Aan de Voorzitter van de Eerste Kamer der Staten-Generaal

Den Haag, 10 november 2010

Op 8 oktober jl. heeft mijn voorganger u in het kader van het bij u voorliggende wetsvoorstel wijziging Elektriciteits- en Gaswet (31904) schriftelijk de suggestie gedaan om het wetsvoorstel te behandelen onder de toezegging dat geen van de artikelen die betrekking hebben op het systeem van voorrang voor duurzaam in werking zouden treden. Op 28 oktober heb ik u vervolgens een afschrift doen toekomen van mijn brief aan de Tweede Kamer in antwoord op vragen hoe ik het vervolgproces zie. Op basis van deze laatste brief heeft u besloten om dit wetsvoorstel in zijn geheel plenair te bespreken op 30 november a.s.

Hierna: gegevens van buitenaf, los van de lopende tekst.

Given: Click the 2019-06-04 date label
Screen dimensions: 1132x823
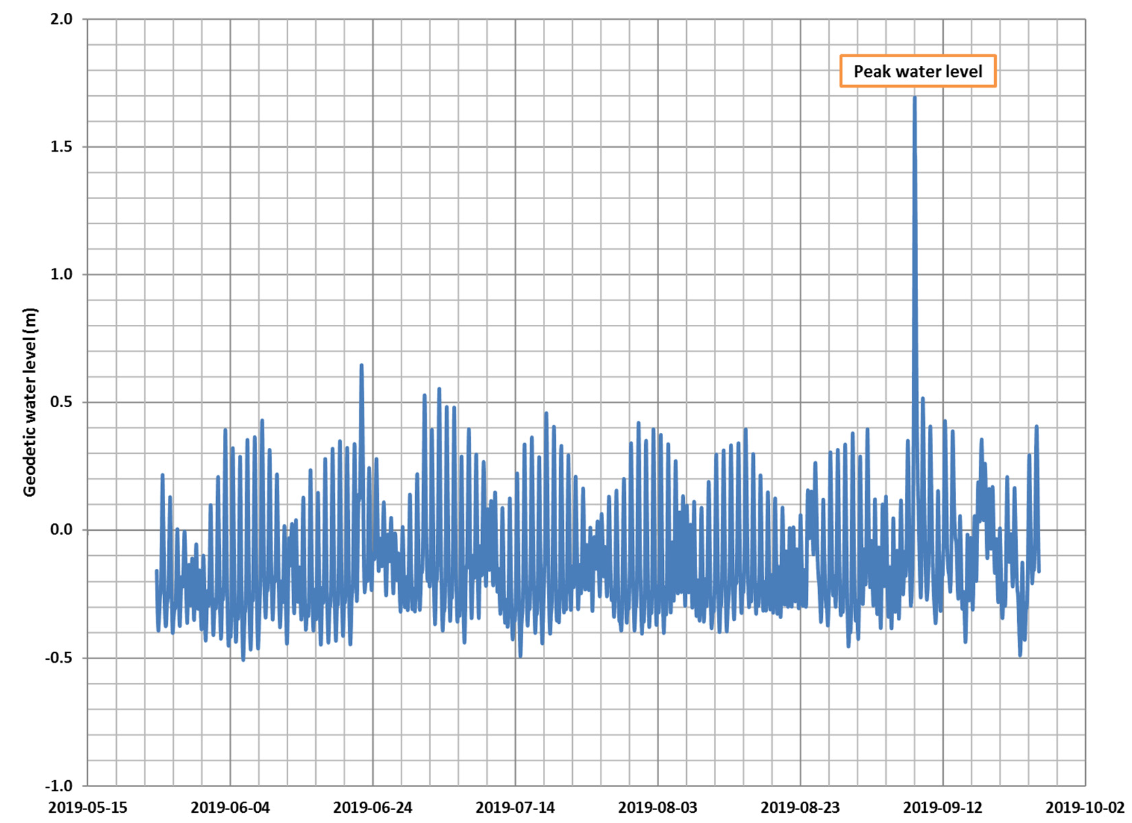Looking at the screenshot, I should pos(230,807).
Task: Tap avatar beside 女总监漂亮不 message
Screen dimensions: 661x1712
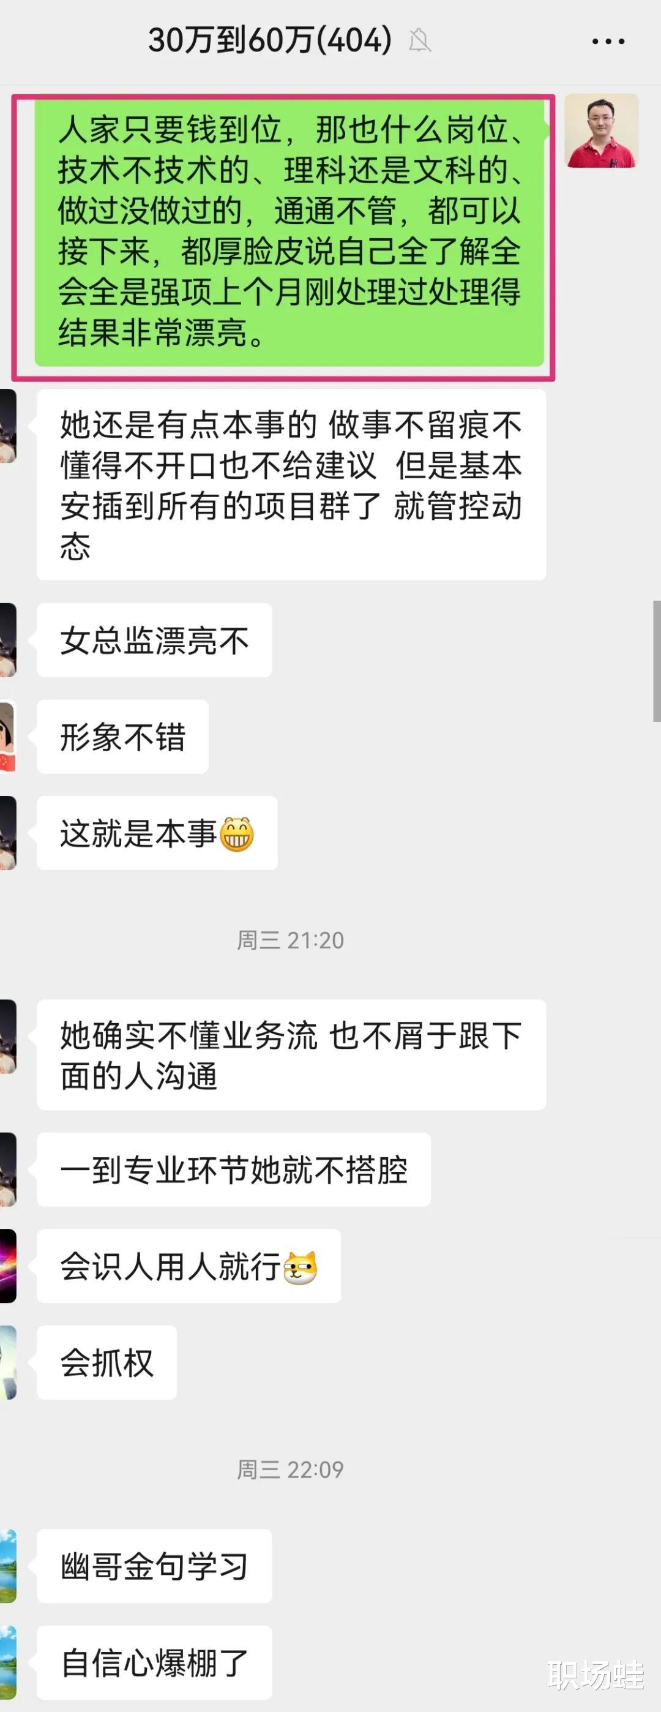Action: coord(7,640)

De Tweede Kamer heeft mij op 8 november jl. verzocht om informatie over de voortgang van de behandeling in uw Kamer. Om tegemoet te komen aan dit verzoek, en tegelijkertijd een zorgvuldige voorbereiding van dit debat te faciliteren, geef ik hieronder weer welke route ten aanzien van het onderwerp voorrang voor duurzaam mijn voorkeur heeft.

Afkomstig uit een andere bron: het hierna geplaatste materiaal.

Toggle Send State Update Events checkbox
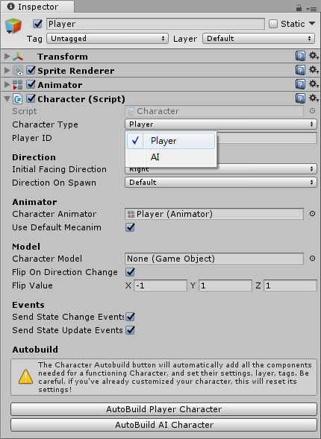The height and width of the screenshot is (439, 321). pos(130,330)
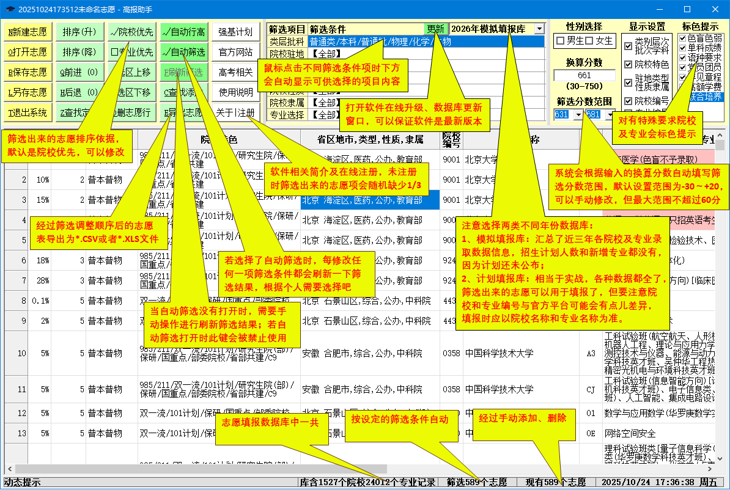Save the plan using 保存志愿
Screen dimensions: 730x490
click(x=28, y=72)
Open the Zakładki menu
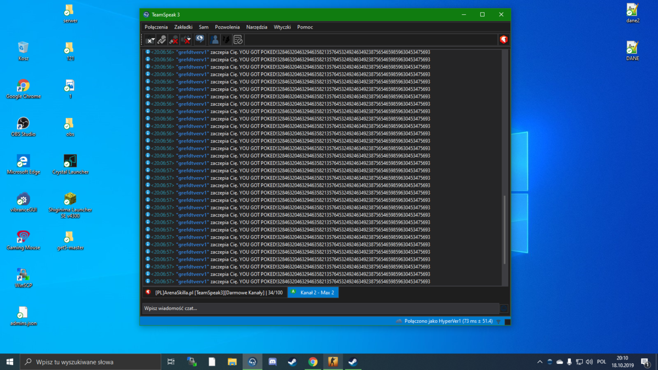Screen dimensions: 658x370 pyautogui.click(x=183, y=27)
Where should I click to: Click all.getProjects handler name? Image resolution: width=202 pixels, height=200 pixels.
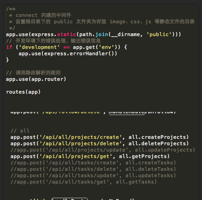pos(143,156)
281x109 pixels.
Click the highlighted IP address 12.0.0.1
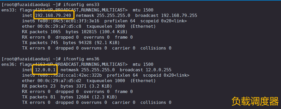point(45,70)
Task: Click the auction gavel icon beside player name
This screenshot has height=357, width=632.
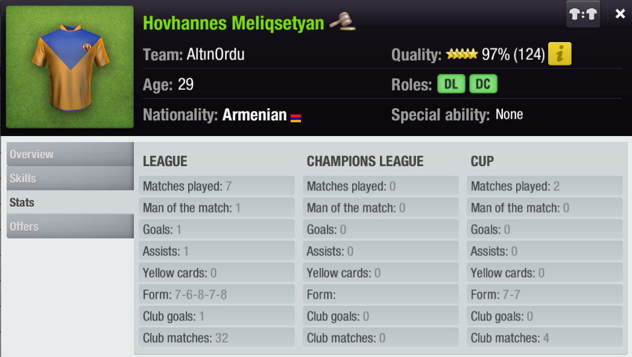Action: coord(343,22)
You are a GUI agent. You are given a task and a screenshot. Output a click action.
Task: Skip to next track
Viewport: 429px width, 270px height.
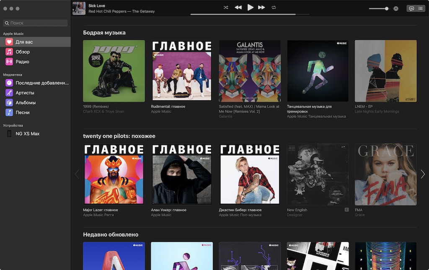coord(261,8)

De inzet van mijn beleid is dat we in Nederland op zo kort mogelijke termijn kunnen zekerstellen dat ook in situaties van transportschaarste duurzaam geproduceerde elektriciteit onbelemmerd getransporteerd kan worden. Er moet dus snel een volwaardig en transparant systeem van congestiemanagement worden gerealiseerd waarbij duurzame energie voorrang krijgt op het net.

Daarom is mijn voorstel dat ik bij aanname van het wetsvoorstel door uw Kamer enkel de voorgestelde bepaling ten aanzien van de kostentoedeling bij congestiemanagement niet in werking laat treden. Dat betekent de facto dat:

  • a) de kosten van het systeem voor congestiemanagement op basis van de geldende tariefregulering in de transporttarieven voor afnemers terecht komen. Dit in tegenstelling tot de nu in het wetsvoorstel opgenomen bepaling dat de kosten worden neergelegd bij de producenten van elektriciteit.

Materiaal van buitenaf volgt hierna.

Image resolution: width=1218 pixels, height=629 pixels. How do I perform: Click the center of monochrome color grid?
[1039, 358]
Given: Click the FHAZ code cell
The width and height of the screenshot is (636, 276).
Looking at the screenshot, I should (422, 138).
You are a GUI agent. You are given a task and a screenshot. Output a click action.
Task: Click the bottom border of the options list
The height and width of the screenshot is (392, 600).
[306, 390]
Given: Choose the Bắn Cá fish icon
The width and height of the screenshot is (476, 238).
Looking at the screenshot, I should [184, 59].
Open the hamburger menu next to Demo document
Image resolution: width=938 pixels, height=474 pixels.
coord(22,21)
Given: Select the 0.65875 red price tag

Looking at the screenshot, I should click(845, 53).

  • b) na aanname van het wetsvoorstel vanaf begin 2011 is verzekerd dat duurzaam geproduceerde stroom voorrang krijgt op het net.

Na de inwerkingtreding van het wetsvoorstel wil ik vervolgens, in overleg met de NMa, betrokken marktpartijen en beide Kamers, zekerstellen dat ook voor de langere termijn een economisch verantwoord systeem kan worden gewaarborgd. Op de korte termijn voorzie ik geen problemen met deze route, omdat op basis van de laatste prognoses van de beheerder van het landelijke hoogspanningsnet TenneT de verwachting is dat er pas in de loop van 2012 kans is op ernstige congestieproblemen (in de Eemshaven). Vóór 2012 zijn situaties van transportschaarste niet uitgesloten, maar de inschatting is dat deze beperkt zullen zijn.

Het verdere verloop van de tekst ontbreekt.